» Exercise brief:
List all lines of the data that include the string "Phytoplankton".
*** Opening Records provided ***
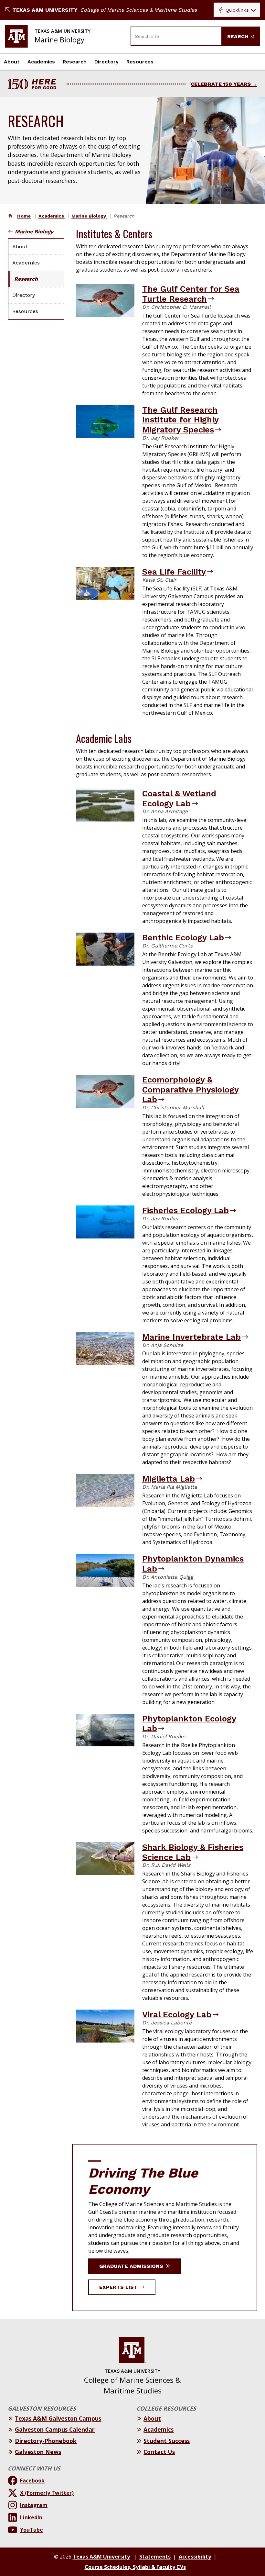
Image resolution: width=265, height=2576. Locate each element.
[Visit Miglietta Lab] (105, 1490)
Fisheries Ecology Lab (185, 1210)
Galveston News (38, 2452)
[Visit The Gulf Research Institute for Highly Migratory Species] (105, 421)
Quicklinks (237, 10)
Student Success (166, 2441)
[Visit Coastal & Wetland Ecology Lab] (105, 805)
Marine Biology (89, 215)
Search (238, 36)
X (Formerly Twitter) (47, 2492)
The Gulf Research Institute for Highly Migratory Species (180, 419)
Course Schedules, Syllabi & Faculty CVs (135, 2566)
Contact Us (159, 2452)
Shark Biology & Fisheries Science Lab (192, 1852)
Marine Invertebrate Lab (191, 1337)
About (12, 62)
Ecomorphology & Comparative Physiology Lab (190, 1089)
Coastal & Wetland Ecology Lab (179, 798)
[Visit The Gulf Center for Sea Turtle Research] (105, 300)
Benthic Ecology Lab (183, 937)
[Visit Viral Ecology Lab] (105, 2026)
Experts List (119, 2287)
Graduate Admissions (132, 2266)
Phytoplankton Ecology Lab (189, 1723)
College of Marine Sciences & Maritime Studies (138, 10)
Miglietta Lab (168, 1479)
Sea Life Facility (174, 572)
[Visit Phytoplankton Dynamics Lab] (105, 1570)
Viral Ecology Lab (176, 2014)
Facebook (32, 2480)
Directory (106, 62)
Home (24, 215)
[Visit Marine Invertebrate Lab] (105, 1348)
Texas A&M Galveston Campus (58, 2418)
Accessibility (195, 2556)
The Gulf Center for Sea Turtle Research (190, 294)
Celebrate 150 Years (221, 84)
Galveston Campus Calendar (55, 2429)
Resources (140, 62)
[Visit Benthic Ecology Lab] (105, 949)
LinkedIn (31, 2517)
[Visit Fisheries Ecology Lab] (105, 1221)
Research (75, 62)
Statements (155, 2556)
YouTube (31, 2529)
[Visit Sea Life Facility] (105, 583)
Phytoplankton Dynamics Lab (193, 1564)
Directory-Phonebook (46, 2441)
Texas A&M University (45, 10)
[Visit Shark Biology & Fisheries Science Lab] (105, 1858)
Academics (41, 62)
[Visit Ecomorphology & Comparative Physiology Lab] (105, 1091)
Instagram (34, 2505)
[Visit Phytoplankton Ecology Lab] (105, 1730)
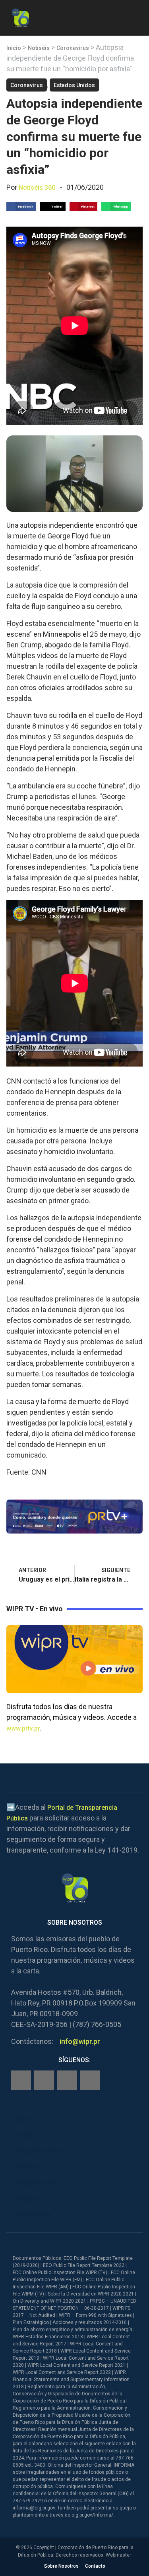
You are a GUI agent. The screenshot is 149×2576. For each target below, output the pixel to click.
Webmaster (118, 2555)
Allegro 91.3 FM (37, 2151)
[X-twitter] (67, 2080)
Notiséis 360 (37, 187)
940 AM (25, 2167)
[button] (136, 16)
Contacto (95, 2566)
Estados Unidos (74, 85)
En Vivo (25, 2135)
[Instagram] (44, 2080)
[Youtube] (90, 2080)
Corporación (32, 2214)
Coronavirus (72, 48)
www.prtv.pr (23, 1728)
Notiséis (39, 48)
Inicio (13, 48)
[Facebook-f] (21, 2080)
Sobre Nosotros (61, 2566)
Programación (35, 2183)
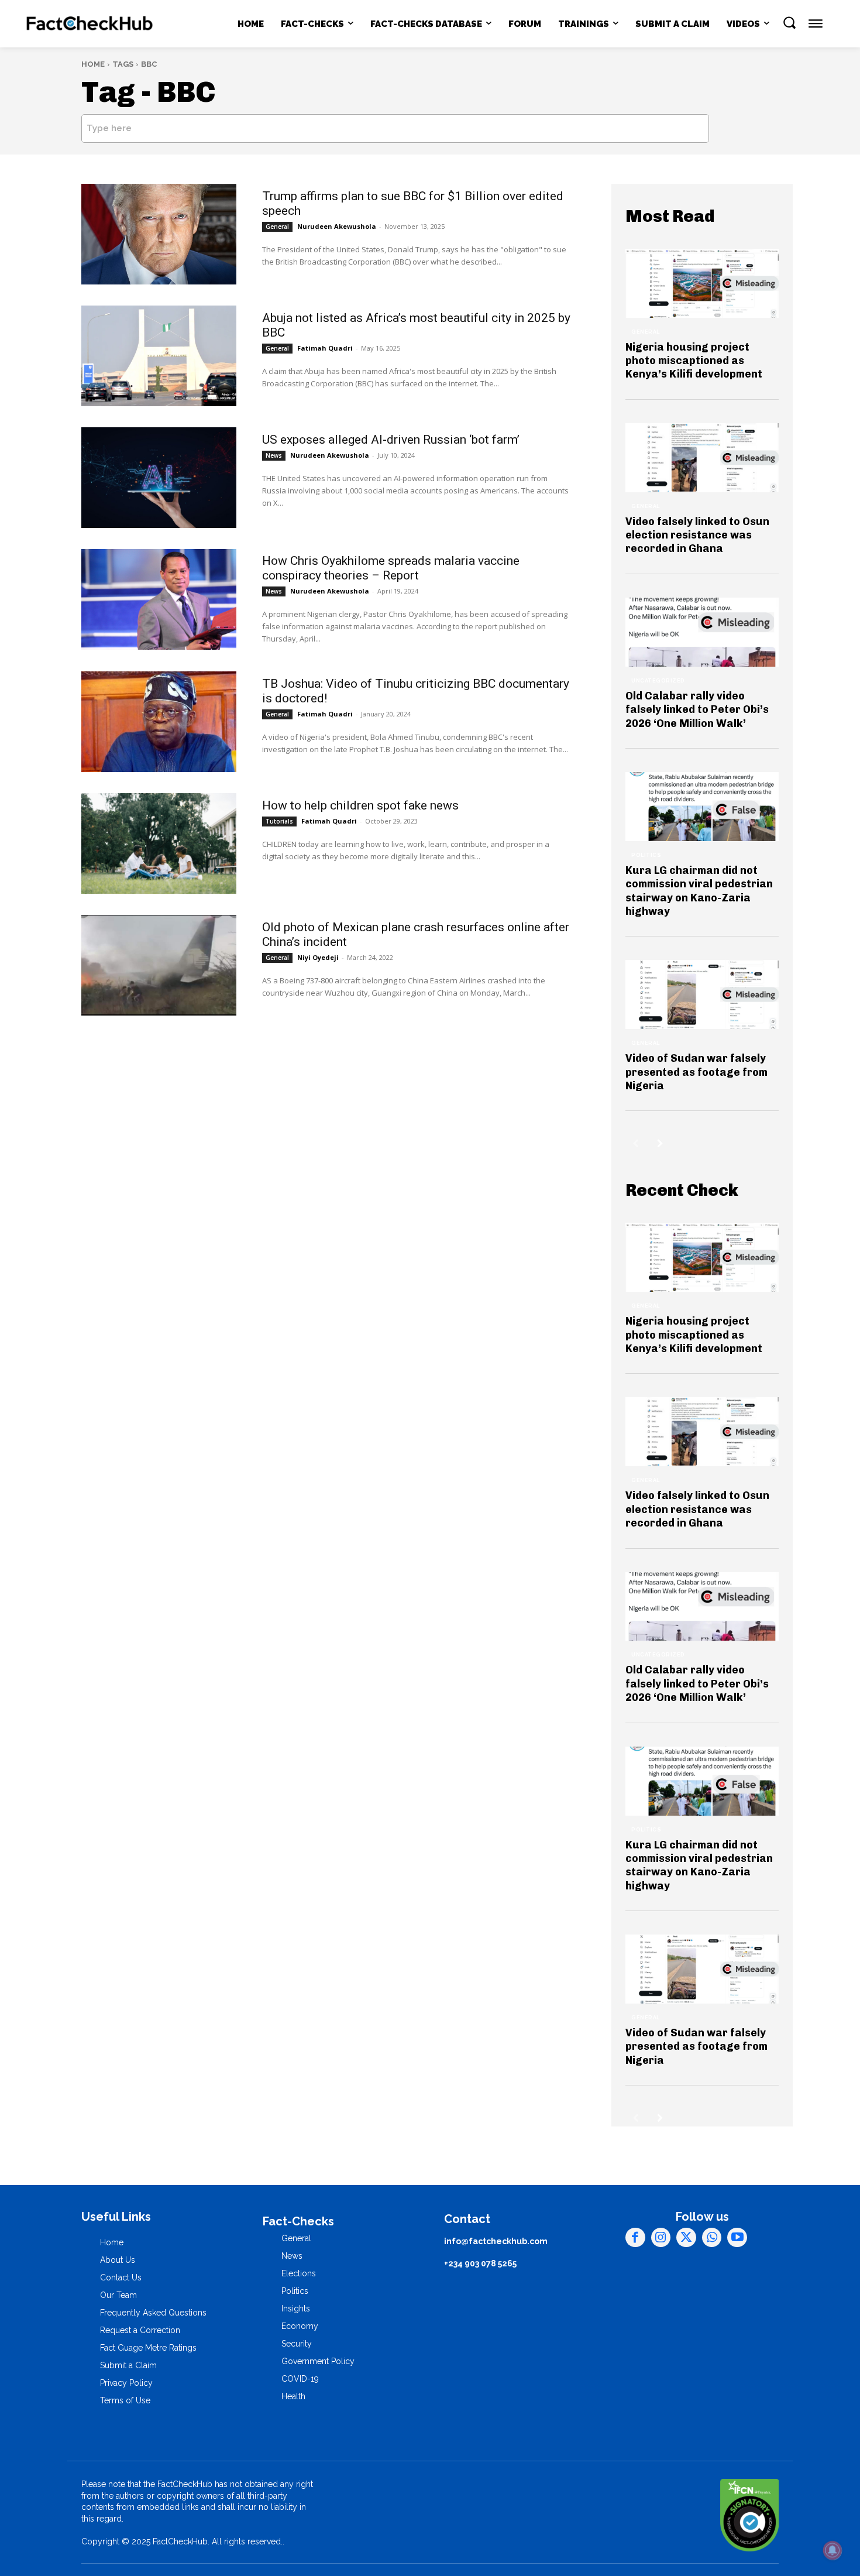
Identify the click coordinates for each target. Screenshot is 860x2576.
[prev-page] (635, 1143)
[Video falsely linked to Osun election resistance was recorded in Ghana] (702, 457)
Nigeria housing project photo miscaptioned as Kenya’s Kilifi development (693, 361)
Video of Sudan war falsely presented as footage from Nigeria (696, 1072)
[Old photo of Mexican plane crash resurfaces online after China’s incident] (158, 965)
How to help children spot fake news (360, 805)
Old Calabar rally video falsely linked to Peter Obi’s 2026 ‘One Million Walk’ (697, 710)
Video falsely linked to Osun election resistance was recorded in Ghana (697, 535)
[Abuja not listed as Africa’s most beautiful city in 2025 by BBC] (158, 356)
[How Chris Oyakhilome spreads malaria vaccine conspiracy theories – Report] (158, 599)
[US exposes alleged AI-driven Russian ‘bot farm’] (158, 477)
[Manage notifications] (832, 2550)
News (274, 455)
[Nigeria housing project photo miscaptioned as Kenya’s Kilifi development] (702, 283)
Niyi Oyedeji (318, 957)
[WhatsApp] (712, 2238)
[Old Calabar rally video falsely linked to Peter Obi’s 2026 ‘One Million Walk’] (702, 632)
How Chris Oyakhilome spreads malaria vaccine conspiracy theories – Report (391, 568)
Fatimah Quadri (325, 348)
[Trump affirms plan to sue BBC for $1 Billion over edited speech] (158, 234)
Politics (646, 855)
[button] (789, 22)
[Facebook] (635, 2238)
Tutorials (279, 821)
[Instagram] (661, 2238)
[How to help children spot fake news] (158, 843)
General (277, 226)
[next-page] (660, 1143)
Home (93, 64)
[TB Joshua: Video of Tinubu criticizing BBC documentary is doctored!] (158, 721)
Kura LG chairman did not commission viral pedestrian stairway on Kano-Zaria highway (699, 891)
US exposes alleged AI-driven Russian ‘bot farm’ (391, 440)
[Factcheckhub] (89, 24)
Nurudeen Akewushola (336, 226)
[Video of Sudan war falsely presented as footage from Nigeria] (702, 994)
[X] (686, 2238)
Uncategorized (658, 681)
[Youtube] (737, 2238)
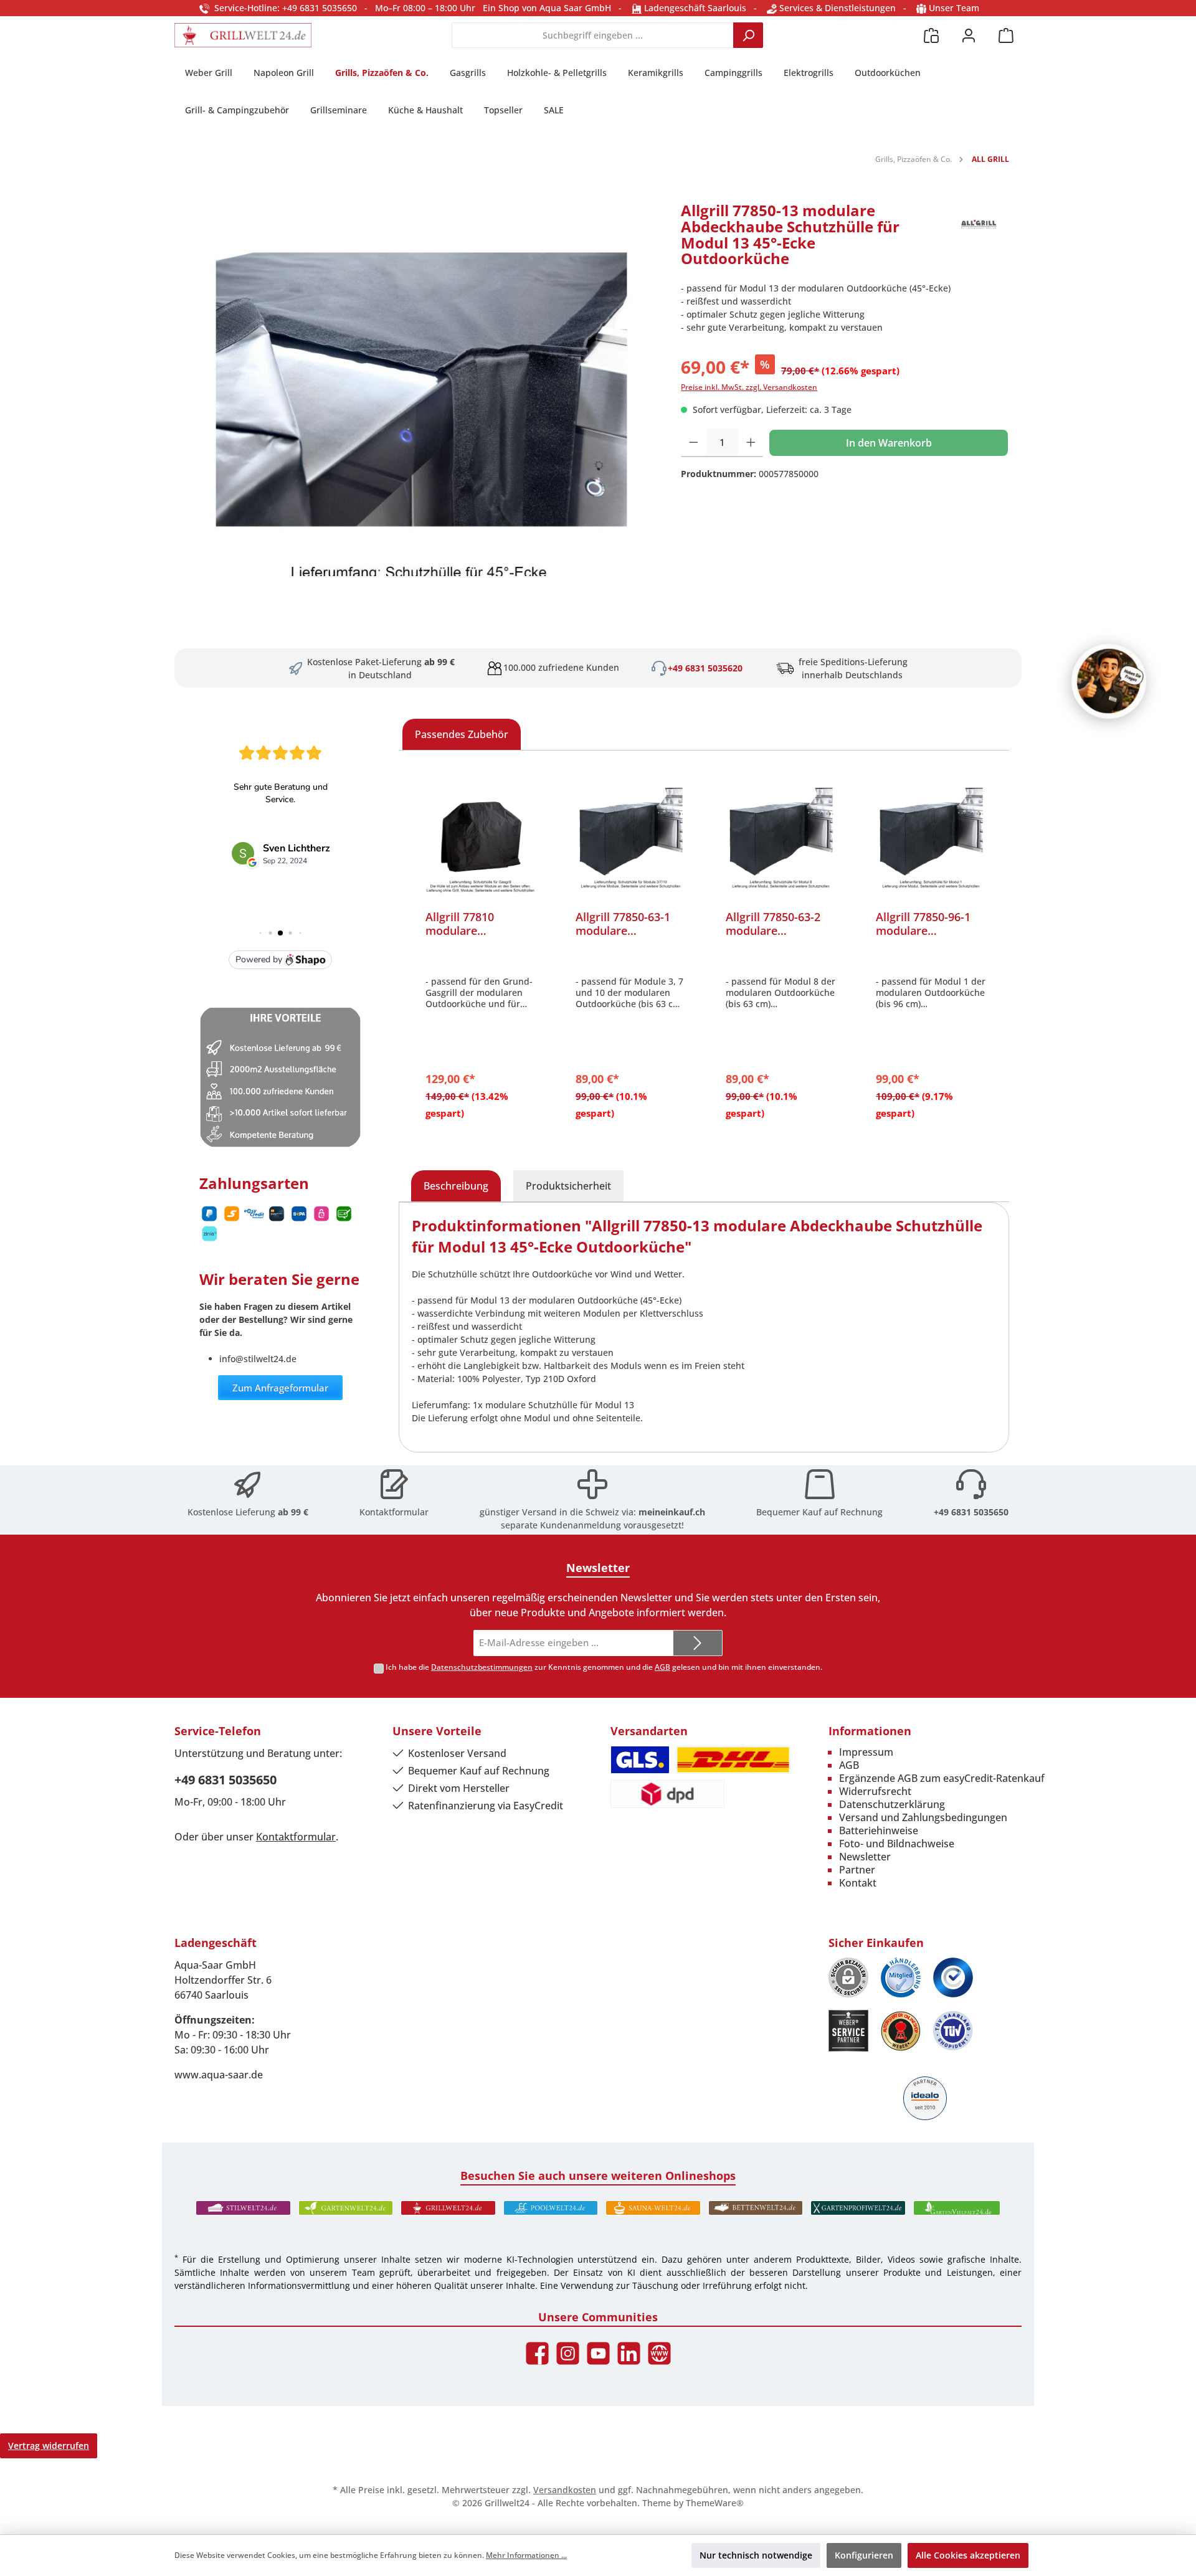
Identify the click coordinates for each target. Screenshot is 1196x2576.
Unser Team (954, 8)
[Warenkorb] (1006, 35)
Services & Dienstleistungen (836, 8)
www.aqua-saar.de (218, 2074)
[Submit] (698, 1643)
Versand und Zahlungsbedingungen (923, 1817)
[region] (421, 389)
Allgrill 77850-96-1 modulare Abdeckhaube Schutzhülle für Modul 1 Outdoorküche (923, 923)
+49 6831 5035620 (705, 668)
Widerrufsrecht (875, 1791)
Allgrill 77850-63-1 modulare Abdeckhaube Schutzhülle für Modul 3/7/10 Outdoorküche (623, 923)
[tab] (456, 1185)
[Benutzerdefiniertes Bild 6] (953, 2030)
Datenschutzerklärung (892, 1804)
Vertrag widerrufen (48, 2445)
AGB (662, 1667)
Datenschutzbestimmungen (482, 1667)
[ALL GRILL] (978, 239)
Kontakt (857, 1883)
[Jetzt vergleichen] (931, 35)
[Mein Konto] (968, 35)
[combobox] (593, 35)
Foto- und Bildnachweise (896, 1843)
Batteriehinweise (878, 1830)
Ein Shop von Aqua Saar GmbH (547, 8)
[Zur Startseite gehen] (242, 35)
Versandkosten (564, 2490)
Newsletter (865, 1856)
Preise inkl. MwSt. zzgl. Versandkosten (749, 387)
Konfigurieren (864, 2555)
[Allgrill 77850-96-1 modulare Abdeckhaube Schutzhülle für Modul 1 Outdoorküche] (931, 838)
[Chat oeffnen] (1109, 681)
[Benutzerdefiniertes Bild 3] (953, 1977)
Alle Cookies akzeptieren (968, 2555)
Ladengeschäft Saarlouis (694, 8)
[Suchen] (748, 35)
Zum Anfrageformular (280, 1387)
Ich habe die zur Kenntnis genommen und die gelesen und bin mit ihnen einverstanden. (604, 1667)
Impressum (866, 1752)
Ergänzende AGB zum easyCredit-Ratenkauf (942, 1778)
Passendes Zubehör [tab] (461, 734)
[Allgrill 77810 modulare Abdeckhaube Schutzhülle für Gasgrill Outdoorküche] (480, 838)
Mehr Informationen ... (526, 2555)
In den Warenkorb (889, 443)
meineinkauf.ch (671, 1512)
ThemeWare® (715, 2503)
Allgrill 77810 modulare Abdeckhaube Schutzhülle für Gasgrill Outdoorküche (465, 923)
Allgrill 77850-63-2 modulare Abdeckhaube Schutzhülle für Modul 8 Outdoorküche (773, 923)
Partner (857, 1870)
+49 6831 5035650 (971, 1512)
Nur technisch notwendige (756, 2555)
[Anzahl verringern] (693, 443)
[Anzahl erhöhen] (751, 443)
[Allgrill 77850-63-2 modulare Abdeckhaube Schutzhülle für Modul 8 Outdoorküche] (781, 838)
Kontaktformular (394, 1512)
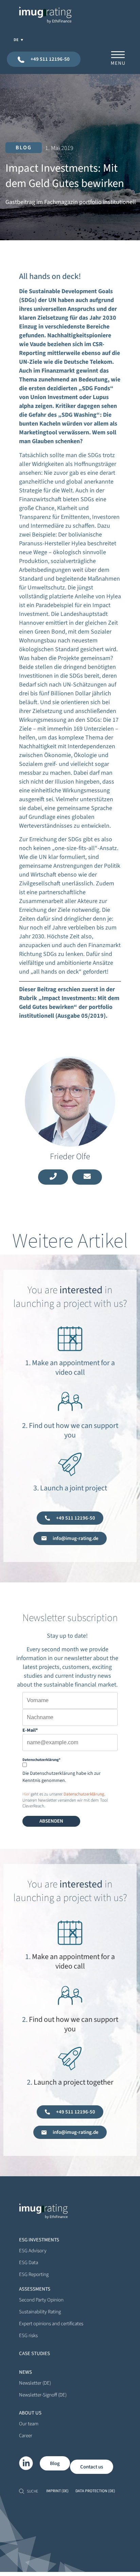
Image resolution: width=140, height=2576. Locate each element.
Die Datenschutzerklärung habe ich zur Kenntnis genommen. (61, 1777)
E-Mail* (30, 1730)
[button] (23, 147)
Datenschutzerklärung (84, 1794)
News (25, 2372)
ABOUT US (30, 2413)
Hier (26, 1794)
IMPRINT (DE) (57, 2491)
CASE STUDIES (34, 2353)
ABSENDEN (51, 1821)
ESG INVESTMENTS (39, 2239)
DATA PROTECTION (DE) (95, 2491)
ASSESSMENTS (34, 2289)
*** Closing Records provided ***
» The answer:
Phytoplankton Ecology Lab (189, 1723)
[Visit Phytoplankton Dynamics Lab] (105, 1570)
Phytoplankton Dynamics Lab (193, 1564)
[Visit Phytoplankton Ecology Lab] (105, 1730)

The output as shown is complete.